Mr. Saint says he can’t think of a single friend among the tribesmen whose father died of natural causes. One anthropologist, he notes, estimated the homicide rate within the Waodani at 60 percent. The oldest male he can recall from when he was a boy “was probably in his early 30s.”

When his aunt died in 1994, Mr. Saint and his family returned to Ecuador for her burial. Importuned by leaders of the tribe, he agreed to remain in the community and continue her ministry in a manner of speaking.

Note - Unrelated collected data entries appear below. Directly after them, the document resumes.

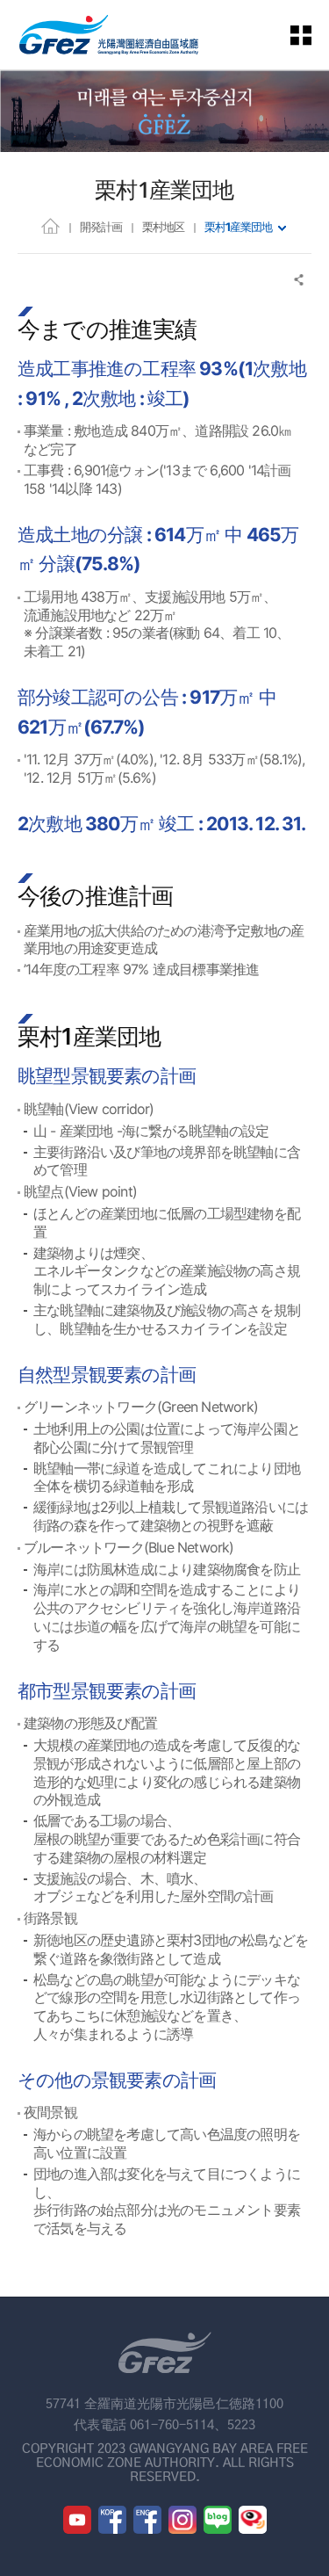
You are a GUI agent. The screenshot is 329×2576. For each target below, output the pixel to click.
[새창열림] (77, 2520)
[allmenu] (311, 34)
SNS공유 (299, 280)
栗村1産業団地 (238, 227)
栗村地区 (163, 227)
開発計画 (101, 227)
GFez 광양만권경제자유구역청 (109, 34)
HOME (50, 225)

In effect, he became an idea man and business agent for the Waodani tribe, intent on developing forms of manufacture that would allow the tribe to remain intact while producing marketable goods for outsiders.

There had been earlier filmmaking overtures, rejected for one reason or another by the widows and the tribe. Finally, it was decided to trust the group responsible for “End of the Spear.” The survivors of the 1956 clash were assured that events would be depicted from both the Waodani and missionary perspectives. The tribe also will share in the film’s profits, if any.

“The film people have been extremely desirous of getting it right,” Steve Saint attests. “I think they’ve told the story well and been especially sensitive to the tribe and its needs. I was skeptical until they demonstrated a willingness to approach the Waodani directly and make their case. It worked out, and I think a lot of people are going to be affected by the movie.”